Work task: Nothing should differ between your output and the entries below.

········

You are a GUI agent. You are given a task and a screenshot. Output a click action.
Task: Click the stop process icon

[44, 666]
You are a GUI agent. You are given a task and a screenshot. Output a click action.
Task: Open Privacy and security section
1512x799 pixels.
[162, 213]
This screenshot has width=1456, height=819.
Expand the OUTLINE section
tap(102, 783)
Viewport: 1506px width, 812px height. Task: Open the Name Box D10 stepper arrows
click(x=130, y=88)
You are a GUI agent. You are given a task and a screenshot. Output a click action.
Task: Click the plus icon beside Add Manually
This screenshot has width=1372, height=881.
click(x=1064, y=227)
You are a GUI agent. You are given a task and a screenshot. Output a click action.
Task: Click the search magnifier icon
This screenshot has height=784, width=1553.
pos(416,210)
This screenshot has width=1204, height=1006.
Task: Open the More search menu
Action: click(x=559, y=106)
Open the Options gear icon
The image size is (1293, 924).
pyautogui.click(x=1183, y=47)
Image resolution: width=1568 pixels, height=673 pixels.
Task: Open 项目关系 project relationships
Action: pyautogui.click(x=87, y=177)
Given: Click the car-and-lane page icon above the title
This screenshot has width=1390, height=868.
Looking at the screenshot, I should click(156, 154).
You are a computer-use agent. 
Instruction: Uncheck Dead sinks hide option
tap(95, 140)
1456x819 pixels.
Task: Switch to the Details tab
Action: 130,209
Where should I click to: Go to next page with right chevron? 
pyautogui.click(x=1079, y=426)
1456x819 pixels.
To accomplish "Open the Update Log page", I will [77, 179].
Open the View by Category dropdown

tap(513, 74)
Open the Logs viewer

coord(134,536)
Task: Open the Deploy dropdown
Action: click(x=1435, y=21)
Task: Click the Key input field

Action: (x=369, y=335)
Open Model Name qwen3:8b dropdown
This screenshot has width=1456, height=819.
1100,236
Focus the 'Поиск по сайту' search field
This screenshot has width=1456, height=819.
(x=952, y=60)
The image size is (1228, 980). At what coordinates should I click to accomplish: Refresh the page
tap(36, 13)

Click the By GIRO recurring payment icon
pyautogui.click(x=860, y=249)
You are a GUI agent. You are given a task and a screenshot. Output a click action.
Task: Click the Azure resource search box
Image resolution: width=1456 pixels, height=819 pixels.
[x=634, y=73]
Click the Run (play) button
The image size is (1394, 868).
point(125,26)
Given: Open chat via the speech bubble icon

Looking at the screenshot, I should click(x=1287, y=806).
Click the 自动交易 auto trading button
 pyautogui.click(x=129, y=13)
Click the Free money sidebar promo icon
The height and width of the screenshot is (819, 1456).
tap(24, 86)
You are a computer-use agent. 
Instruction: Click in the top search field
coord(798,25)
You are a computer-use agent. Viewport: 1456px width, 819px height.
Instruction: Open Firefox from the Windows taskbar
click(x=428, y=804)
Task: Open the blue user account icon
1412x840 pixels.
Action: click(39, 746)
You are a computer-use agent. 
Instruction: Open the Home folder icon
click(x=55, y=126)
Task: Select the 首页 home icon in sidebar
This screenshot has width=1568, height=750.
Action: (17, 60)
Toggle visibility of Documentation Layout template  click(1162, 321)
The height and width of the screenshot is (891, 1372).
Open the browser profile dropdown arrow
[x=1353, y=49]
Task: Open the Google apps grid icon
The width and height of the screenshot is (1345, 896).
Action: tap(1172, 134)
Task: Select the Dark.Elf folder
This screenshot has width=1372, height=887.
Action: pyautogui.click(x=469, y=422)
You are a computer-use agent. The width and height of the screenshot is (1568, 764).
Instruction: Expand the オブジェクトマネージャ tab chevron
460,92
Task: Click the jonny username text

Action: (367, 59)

········

Result:
You are a GUI agent. You are given a task and a screenshot. Output a click action.
Task: Click the stop process icon

[44, 666]
You are a GUI agent. You are given a task and a screenshot. Output a click action.
Task: Open Privacy and security section
1512x799 pixels.
[162, 213]
This screenshot has width=1456, height=819.
Expand the OUTLINE section
tap(102, 783)
Viewport: 1506px width, 812px height. Task: Open the Name Box D10 stepper arrows
click(x=130, y=88)
You are a GUI agent. You are given a task and a screenshot. Output a click action.
Task: Click the plus icon beside Add Manually
This screenshot has width=1372, height=881.
click(x=1064, y=227)
You are a GUI agent. You are given a task and a screenshot. Output a click action.
Task: Click the search magnifier icon
This screenshot has height=784, width=1553.
pos(416,210)
This screenshot has width=1204, height=1006.
Task: Open the More search menu
Action: click(x=559, y=106)
Open the Options gear icon
The image size is (1293, 924).
pyautogui.click(x=1183, y=47)
Image resolution: width=1568 pixels, height=673 pixels.
Task: Open 项目关系 project relationships
Action: pyautogui.click(x=87, y=177)
Given: Click the car-and-lane page icon above the title
This screenshot has width=1390, height=868.
Looking at the screenshot, I should click(156, 154).
You are a computer-use agent. 
Instruction: Uncheck Dead sinks hide option
tap(95, 140)
1456x819 pixels.
Task: Switch to the Details tab
Action: 130,209
Where should I click to: Go to next page with right chevron? 
pyautogui.click(x=1079, y=426)
1456x819 pixels.
To accomplish "Open the Update Log page", I will [77, 179].
Open the View by Category dropdown

tap(513, 74)
Open the Logs viewer

coord(134,536)
Task: Open the Deploy dropdown
Action: click(x=1435, y=21)
Task: Click the Key input field

Action: (x=369, y=335)
Open Model Name qwen3:8b dropdown
This screenshot has width=1456, height=819.
1100,236
Focus the 'Поиск по сайту' search field
This screenshot has width=1456, height=819.
(x=952, y=60)
The image size is (1228, 980). At what coordinates should I click to accomplish: Refresh the page
tap(36, 13)

Click the By GIRO recurring payment icon
pyautogui.click(x=860, y=249)
You are a GUI agent. You are given a task and a screenshot. Output a click action.
Task: Click the Azure resource search box
Image resolution: width=1456 pixels, height=819 pixels.
[x=634, y=73]
Click the Run (play) button
The image size is (1394, 868).
point(125,26)
Given: Open chat via the speech bubble icon

Looking at the screenshot, I should click(x=1287, y=806).
Click the 自动交易 auto trading button
 pyautogui.click(x=129, y=13)
Click the Free money sidebar promo icon
The height and width of the screenshot is (819, 1456).
tap(24, 86)
You are a computer-use agent. 
Instruction: Click in the top search field
coord(798,25)
You are a computer-use agent. Viewport: 1456px width, 819px height.
Instruction: Open Firefox from the Windows taskbar
click(x=428, y=804)
Task: Open the blue user account icon
1412x840 pixels.
Action: click(39, 746)
You are a computer-use agent. 
Instruction: Open the Home folder icon
click(x=55, y=126)
Task: Select the 首页 home icon in sidebar
This screenshot has width=1568, height=750.
Action: (17, 60)
Toggle visibility of Documentation Layout template  click(1162, 321)
The height and width of the screenshot is (891, 1372).
Open the browser profile dropdown arrow
[x=1353, y=49]
Task: Open the Google apps grid icon
The width and height of the screenshot is (1345, 896).
Action: tap(1172, 134)
Task: Select the Dark.Elf folder
This screenshot has width=1372, height=887.
Action: pyautogui.click(x=469, y=422)
You are a computer-use agent. The width and height of the screenshot is (1568, 764).
Instruction: Expand the オブジェクトマネージャ tab chevron
460,92
Task: Click the jonny username text

Action: (367, 59)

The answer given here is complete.